## WHAT THE TASK ASKS
Return each line below that contains the string "answer". Case counts.

## Rows from a dataset
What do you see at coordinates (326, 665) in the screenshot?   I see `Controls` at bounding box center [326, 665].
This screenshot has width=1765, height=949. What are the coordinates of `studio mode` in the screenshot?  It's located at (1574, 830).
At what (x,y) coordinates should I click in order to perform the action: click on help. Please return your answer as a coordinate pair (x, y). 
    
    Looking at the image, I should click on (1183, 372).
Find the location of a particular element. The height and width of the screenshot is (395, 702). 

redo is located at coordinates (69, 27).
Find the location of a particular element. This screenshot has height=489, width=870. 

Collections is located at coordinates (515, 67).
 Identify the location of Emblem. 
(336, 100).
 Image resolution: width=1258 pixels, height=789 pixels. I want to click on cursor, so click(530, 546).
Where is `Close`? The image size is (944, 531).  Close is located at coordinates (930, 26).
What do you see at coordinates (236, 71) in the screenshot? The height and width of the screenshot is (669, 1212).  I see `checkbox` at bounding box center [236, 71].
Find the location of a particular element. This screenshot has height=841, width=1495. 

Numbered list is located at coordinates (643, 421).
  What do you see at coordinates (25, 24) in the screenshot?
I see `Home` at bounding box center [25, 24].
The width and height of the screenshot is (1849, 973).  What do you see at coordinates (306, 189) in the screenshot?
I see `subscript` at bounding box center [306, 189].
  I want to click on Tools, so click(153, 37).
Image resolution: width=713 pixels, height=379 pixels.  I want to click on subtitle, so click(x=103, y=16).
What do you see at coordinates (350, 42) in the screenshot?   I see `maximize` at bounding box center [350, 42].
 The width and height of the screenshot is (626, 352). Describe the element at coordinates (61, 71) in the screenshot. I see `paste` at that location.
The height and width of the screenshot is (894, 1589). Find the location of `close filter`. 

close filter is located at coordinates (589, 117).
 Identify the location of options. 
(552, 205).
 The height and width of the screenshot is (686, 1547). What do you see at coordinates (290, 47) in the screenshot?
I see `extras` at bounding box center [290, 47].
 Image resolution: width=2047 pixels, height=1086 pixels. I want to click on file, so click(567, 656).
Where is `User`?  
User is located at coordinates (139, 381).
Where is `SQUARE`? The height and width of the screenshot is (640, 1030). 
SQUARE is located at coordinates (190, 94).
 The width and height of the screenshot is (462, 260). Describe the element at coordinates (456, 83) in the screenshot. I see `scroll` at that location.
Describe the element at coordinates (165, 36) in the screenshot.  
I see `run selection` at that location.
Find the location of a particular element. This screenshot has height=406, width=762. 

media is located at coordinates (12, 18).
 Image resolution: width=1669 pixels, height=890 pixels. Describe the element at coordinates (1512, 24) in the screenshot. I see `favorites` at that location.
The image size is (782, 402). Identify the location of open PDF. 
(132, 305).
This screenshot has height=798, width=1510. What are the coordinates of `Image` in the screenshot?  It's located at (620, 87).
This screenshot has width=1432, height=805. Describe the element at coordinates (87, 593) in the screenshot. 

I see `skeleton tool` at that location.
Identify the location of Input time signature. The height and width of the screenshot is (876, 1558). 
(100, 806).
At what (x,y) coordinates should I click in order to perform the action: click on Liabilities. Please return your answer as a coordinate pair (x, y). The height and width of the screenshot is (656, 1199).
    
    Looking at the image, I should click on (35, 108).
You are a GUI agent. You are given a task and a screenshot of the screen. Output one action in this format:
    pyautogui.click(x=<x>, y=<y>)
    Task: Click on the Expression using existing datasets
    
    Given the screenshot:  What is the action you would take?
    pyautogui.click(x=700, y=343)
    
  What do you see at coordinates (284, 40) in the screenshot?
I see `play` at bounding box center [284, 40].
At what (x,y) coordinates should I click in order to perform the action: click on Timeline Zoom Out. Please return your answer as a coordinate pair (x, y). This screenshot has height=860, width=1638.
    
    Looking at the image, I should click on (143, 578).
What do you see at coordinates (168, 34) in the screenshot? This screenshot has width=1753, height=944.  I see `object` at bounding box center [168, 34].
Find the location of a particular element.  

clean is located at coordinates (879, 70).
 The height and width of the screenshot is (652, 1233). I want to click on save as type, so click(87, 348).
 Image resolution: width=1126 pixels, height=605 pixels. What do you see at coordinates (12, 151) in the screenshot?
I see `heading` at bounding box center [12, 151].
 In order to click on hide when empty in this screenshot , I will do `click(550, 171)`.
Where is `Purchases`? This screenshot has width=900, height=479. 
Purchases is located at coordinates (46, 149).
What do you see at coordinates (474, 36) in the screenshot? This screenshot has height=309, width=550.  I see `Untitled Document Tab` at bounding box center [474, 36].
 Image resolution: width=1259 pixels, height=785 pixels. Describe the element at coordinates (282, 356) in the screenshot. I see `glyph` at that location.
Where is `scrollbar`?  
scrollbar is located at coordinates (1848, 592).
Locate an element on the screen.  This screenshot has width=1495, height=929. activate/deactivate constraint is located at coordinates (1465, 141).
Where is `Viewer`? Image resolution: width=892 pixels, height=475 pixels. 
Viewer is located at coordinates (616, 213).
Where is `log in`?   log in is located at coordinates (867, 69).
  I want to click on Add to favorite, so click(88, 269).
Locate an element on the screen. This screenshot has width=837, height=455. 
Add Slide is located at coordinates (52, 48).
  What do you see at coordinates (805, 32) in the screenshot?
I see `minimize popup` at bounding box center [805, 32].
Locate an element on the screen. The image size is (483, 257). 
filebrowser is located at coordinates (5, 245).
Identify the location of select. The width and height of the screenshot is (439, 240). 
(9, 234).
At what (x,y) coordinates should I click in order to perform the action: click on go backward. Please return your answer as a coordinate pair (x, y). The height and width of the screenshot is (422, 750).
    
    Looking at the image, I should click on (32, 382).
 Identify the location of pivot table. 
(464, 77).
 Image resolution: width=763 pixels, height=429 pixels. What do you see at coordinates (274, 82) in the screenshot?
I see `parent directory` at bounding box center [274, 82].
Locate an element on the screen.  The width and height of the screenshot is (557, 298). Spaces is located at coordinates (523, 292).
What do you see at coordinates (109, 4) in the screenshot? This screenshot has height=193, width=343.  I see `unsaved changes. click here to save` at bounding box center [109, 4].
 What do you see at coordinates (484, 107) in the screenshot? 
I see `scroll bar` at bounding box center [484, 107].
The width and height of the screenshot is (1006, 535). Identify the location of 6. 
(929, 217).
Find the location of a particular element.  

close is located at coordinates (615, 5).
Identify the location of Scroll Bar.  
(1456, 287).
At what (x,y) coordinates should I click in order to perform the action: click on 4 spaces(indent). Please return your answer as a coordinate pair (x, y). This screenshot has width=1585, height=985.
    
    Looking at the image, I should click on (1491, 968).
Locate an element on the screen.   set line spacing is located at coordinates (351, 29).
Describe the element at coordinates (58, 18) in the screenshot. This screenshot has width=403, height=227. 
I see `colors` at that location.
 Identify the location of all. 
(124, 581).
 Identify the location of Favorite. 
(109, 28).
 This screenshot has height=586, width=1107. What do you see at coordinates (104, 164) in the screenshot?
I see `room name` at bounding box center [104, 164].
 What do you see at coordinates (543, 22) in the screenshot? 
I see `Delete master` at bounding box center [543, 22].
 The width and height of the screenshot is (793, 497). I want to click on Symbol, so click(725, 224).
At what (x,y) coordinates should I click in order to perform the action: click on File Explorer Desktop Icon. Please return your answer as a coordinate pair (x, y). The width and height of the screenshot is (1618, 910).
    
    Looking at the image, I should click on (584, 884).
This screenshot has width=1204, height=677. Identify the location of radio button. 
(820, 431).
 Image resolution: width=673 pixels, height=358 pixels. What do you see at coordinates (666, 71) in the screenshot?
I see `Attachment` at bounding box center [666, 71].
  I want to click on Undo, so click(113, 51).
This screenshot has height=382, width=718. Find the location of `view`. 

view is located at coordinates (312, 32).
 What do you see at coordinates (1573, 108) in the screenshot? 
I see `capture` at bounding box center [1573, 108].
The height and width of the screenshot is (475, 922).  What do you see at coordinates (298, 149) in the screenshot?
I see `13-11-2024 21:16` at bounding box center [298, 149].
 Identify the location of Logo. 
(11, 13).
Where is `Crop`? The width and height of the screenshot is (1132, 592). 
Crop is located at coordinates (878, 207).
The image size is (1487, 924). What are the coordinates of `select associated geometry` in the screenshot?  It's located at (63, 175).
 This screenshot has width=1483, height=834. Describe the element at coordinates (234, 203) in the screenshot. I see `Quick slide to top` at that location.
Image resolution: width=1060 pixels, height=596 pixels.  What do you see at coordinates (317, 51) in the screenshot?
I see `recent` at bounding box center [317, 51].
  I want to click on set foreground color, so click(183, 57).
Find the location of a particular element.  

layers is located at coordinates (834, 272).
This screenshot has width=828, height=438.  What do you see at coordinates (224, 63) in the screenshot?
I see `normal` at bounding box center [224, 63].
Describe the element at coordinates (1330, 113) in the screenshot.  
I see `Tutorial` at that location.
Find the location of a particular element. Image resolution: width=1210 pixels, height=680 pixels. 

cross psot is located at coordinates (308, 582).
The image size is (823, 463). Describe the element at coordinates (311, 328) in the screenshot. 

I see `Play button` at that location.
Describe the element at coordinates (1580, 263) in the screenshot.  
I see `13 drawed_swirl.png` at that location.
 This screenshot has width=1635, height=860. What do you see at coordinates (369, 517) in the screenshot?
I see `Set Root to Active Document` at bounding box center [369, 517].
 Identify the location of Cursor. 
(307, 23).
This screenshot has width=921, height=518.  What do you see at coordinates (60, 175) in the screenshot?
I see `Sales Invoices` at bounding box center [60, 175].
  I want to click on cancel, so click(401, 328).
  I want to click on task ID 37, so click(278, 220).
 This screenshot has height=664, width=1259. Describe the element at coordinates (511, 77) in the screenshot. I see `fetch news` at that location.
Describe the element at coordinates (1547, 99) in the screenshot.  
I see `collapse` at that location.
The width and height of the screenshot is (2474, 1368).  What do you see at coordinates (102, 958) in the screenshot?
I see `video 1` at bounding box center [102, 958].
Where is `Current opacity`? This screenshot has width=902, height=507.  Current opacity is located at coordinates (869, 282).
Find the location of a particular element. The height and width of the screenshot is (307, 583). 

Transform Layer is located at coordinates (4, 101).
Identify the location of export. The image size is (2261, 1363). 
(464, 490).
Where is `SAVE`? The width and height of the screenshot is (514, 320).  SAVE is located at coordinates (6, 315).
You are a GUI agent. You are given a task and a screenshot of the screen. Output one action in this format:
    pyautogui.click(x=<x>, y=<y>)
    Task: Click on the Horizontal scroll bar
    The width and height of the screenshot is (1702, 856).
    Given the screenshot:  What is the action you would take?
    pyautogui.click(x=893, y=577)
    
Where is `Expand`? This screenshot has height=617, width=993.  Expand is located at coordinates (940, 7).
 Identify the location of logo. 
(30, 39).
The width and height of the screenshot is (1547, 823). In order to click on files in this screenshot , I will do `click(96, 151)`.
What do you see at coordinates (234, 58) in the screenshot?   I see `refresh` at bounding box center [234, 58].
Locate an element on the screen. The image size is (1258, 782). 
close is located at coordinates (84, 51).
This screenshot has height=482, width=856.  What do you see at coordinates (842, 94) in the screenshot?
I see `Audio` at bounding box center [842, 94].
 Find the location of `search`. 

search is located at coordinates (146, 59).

## EXERCISE SOLUTION
At what (x,y) coordinates should I click in order to perform the action: click on help. Please return your answer as a coordinate pair (x, y). 
At what (x,y) coordinates should I click in order to perform the action: click on Liabilities. Please return your answer as a coordinate pair (x, y). The height and width of the screenshot is (656, 1199).
At what (x,y) coordinates should I click in order to perform the action: click on Timeline Zoom Out. Please return your answer as a coordinate pair (x, y). This screenshot has height=860, width=1638.
At what (x,y) coordinates should I click in order to perform the action: click on go backward. Please return your answer as a coordinate pair (x, y). The height and width of the screenshot is (422, 750).
At what (x,y) coordinates should I click in order to perform the action: click on 4 spaces(indent). Please return your answer as a coordinate pair (x, y). This screenshot has width=1585, height=985.
At what (x,y) coordinates should I click in order to perform the action: click on File Explorer Desktop Icon. Please return your answer as a coordinate pair (x, y). The width and height of the screenshot is (1618, 910).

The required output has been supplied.